Directive: Please retype each of these entries exactly as it appears, keeping every line in its original order.

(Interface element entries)

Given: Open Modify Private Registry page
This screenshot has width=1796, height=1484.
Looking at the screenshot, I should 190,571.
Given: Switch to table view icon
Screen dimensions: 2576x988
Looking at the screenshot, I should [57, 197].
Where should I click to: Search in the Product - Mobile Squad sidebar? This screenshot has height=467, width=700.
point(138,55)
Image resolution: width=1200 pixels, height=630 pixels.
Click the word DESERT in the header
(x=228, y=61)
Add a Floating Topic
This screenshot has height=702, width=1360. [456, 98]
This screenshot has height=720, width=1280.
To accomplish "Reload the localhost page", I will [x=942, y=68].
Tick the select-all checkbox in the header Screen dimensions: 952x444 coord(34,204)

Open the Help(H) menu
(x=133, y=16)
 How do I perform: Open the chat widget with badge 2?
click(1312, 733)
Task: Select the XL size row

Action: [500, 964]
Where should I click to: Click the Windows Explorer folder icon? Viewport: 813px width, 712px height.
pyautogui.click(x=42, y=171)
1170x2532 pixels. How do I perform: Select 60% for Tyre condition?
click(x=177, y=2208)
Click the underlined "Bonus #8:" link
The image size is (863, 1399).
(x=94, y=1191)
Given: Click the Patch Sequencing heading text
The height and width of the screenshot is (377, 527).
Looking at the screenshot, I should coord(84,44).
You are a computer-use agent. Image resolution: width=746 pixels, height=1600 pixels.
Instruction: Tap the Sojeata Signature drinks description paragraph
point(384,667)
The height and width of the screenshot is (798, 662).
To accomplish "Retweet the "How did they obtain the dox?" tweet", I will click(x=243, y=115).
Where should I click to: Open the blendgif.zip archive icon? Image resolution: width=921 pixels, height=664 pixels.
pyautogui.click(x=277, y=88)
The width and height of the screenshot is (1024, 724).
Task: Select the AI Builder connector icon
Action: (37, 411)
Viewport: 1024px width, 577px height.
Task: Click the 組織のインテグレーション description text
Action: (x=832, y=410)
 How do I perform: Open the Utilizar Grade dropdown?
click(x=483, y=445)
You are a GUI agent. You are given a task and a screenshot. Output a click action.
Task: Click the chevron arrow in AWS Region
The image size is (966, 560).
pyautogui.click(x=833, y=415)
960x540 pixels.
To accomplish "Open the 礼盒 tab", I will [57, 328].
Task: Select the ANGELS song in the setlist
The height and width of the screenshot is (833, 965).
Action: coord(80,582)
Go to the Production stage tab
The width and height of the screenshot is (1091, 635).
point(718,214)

Solution to the exercise:
Given: Open Modify Private Registry page
This screenshot has width=1796, height=1484.
Looking at the screenshot, I should 190,571.
Given: Switch to table view icon
Screen dimensions: 2576x988
Looking at the screenshot, I should [57, 197].
Where should I click to: Search in the Product - Mobile Squad sidebar? This screenshot has height=467, width=700.
point(138,55)
Image resolution: width=1200 pixels, height=630 pixels.
Click the word DESERT in the header
(x=228, y=61)
Add a Floating Topic
This screenshot has height=702, width=1360. [456, 98]
This screenshot has height=720, width=1280.
To accomplish "Reload the localhost page", I will [x=942, y=68].
Tick the select-all checkbox in the header Screen dimensions: 952x444 coord(34,204)

Open the Help(H) menu
(x=133, y=16)
 How do I perform: Open the chat widget with badge 2?
click(1312, 733)
Task: Select the XL size row

Action: [500, 964]
Where should I click to: Click the Windows Explorer folder icon? Viewport: 813px width, 712px height.
pyautogui.click(x=42, y=171)
1170x2532 pixels. How do I perform: Select 60% for Tyre condition?
click(x=177, y=2208)
Click the underlined "Bonus #8:" link
The image size is (863, 1399).
(x=94, y=1191)
Given: Click the Patch Sequencing heading text
The height and width of the screenshot is (377, 527).
Looking at the screenshot, I should coord(84,44).
You are a computer-use agent. Image resolution: width=746 pixels, height=1600 pixels.
Instruction: Tap the Sojeata Signature drinks description paragraph
point(384,667)
The height and width of the screenshot is (798, 662).
To accomplish "Retweet the "How did they obtain the dox?" tweet", I will click(x=243, y=115).
Where should I click to: Open the blendgif.zip archive icon? Image resolution: width=921 pixels, height=664 pixels.
pyautogui.click(x=277, y=88)
The width and height of the screenshot is (1024, 724).
Task: Select the AI Builder connector icon
Action: (37, 411)
Viewport: 1024px width, 577px height.
Task: Click the 組織のインテグレーション description text
Action: (x=832, y=410)
 How do I perform: Open the Utilizar Grade dropdown?
click(x=483, y=445)
You are a GUI agent. You are given a task and a screenshot. Output a click action.
Task: Click the chevron arrow in AWS Region
The image size is (966, 560).
pyautogui.click(x=833, y=415)
960x540 pixels.
To accomplish "Open the 礼盒 tab", I will [57, 328].
Task: Select the ANGELS song in the setlist
The height and width of the screenshot is (833, 965).
Action: coord(80,582)
Go to the Production stage tab
The width and height of the screenshot is (1091, 635).
point(718,214)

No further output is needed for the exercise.